赤旗2017年10月25日付
日本共産党の小池晃書記局長は23日放送のNHKスペシャル「徹底討論」で総選挙結果、憲法改定、消費税増税の問題などをテーマに与野党代表と討論しました。
共闘すれば自民党をどんどん落とす結果に
自民、公明与党が3分2の議席を獲得した総選挙。視聴者から「選挙をやっても変わらない」などの意見が紹介されました。「最後は数の力で法案の採決などはないのか」と司会者に問われた自民党の萩生田光一幹事長代行は「数のおごりだと言われないように野党の意見も聞きやっていきたい」と発言。小池氏は「今回の解散は『森友・加計疑惑』隠し解散。(安倍晋三首相は)説明するといったが、選挙中もほとんど議論されなかった」と批判し、次のように述べました。
○ ○ ○ ○ ○ ○ ○
上の総選挙討論の記事に名前が出てくる人物を、記事が示す肩書きとあわせてすべて列挙してください。

表示項目を探すための記録:
○ ○ ○ ○ ○ ○ ○
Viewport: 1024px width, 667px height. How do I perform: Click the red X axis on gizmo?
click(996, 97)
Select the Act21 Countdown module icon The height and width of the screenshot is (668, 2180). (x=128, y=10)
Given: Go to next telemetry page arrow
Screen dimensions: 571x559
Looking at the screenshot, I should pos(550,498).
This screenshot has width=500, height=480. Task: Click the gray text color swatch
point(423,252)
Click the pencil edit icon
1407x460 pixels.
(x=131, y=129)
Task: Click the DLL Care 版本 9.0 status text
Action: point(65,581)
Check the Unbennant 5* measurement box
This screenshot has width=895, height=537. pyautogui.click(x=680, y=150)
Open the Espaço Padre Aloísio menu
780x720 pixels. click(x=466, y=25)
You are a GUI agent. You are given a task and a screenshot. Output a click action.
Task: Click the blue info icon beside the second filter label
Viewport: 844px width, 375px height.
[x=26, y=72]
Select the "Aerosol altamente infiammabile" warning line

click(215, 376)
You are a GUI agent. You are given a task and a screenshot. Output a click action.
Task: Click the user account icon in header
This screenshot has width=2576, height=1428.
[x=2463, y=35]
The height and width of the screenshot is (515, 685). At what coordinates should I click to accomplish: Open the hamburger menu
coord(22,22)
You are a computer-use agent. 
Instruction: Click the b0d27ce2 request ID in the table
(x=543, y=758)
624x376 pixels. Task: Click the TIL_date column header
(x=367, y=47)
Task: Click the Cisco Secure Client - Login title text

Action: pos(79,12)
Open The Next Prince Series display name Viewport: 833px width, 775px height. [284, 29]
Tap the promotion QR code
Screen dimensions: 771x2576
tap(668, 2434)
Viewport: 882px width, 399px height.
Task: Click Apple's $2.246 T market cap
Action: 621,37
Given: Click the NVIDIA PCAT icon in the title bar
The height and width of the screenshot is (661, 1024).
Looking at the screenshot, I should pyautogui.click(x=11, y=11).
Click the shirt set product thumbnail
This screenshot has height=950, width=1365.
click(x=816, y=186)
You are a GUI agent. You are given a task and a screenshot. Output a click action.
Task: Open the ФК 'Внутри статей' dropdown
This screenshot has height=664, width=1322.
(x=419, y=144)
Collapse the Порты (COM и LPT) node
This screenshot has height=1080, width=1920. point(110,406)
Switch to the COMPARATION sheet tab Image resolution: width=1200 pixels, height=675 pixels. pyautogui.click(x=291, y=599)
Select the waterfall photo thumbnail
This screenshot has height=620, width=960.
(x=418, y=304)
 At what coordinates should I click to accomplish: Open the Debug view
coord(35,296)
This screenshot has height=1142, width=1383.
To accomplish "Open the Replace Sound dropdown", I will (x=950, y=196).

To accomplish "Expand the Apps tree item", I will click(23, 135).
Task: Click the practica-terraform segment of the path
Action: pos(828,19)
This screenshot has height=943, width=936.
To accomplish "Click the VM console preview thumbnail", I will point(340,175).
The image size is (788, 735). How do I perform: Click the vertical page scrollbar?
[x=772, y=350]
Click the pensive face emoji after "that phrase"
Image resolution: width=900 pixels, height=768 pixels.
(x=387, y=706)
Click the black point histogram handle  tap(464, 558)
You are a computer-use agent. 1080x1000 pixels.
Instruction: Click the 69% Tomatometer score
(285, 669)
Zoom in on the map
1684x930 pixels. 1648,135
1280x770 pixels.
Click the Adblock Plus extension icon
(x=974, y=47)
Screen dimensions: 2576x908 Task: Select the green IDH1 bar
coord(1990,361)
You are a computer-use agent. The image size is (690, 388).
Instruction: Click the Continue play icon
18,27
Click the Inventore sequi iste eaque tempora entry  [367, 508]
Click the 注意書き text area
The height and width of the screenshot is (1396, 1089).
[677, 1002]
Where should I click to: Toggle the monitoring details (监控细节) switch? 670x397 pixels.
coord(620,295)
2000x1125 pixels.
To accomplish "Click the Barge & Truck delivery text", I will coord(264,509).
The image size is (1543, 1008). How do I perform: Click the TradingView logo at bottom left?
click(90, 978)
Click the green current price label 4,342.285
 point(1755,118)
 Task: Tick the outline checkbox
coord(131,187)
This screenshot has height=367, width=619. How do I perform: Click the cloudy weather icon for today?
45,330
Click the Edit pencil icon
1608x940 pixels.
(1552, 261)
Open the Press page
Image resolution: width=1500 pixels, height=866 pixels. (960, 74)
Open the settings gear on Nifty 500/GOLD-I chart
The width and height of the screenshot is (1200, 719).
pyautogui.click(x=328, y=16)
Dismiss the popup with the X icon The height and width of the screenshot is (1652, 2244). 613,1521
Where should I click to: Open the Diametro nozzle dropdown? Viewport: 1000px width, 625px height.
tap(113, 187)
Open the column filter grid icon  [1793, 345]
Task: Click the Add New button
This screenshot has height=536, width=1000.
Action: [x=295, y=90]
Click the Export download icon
○ ○ ○ ○ ○ ○ ○
▸ **完全な解答**:
- 小池晃(日本共産党書記局長)
- 萩生田光一(自民党幹事長代行)
- 安倍晋三(首相)